Ahhh… lega rasanya. Kukira 17 jam adalah hukuman karena candaan yang mungkin saja membuatnya terganggu.
Tiba-Tiba, sebuah pesan lain darinya masuk.

“Bagaimana dengan Steemit? Masih aktif?” tanyanya.
“Nggak terlalu aktif,” balasku singkat.
“Kenapa, Bang?”
“Nggak dapat pantulan,” balasku.
Gimana maksudnya?”
“Kebanyakan tulisanku pantulan dari beragam hal. Biasanya reaksi atas tulisan orang (langsung ataupun tidak), peristiwa dan keisengan. Belakangan ini, aku lebih banyak tenggelam dalam pikiran sendiri.”

PS: Menerima jawaban ini, berarti memasuki duniaku. Jangan khawatir, engkau bisa masuk dan keluar dari duniaku kapan saja. Selamat Datang…

“Hehehehehehe… pertanyaannya mendalam, ya Bang…” balasnya.
“Kalau aku sering nggak bisa ‘nulis, terlalu peduli sama tulisan orang yang menurutku keren.
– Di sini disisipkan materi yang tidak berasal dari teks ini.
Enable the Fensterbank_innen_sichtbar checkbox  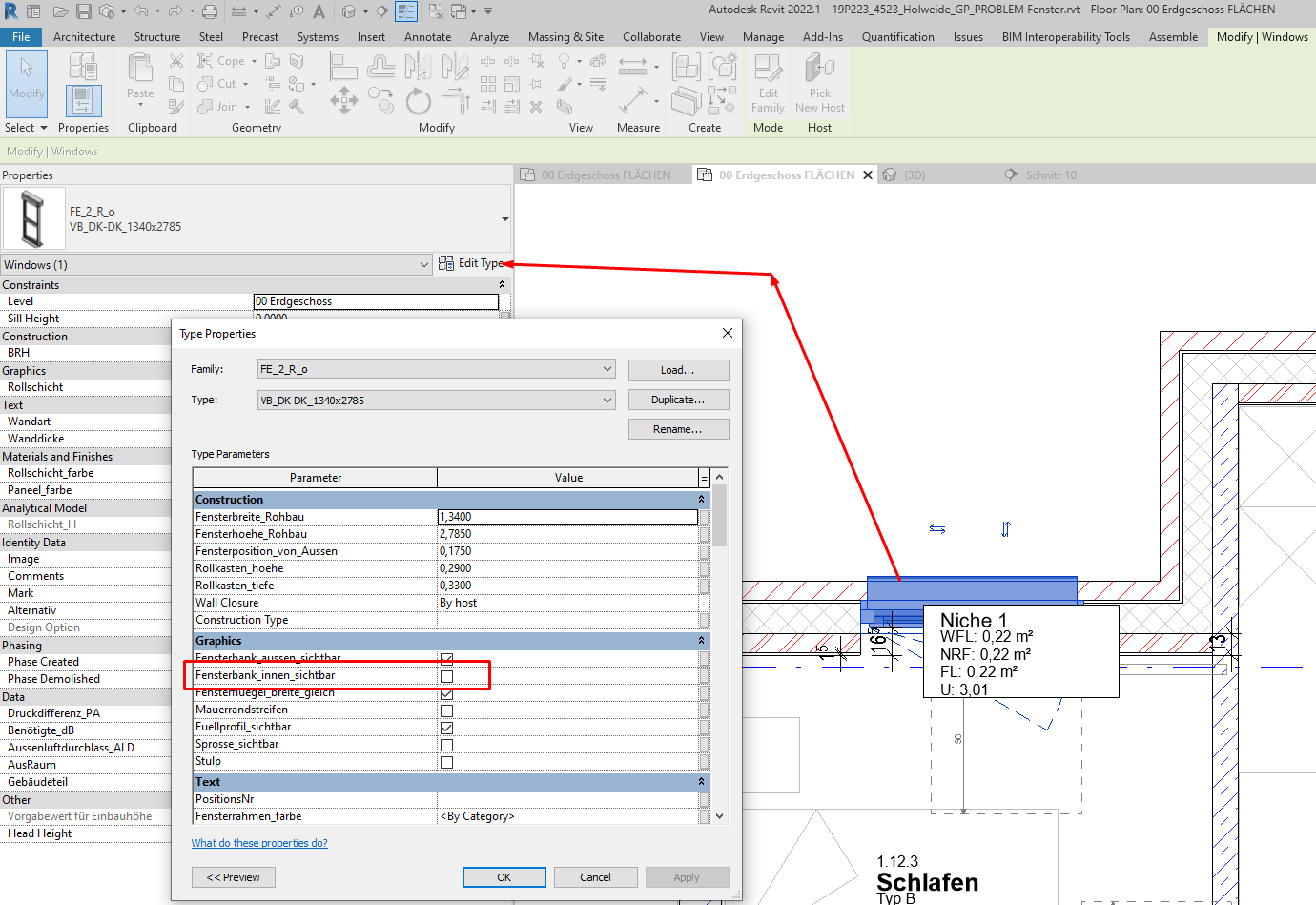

Dan menganggap tulisanku sendiri kaya’ anak kecil,” paparnya lagi.

“Sebaiknya gimana, ya? Eh… koq aku justru nanya, ya…” tambahnya berhias emoticon cengiran.

“Aku suka segala hal yang mendalam, terutama soal pemikiran. Pertanyaan mendalam berasal dari pemikiran mendalam,” jawabku.

“Aku juga kerap mengalami hal serupa, Ra…”
“Hehehehehehe… Berarti jadi pertanyaan tanpa jawaban, ya Bang?” aku menangkap kesan ia sungguh membutuhkan jawaban.
“Jawabannya ada. Sebentar, aku pasang cok laptop dulu, ya… Apakah engkau bersedia menanti sejenak, Ra?” balasku.
“Siap. Apa aku harus menghidupkan laptop?”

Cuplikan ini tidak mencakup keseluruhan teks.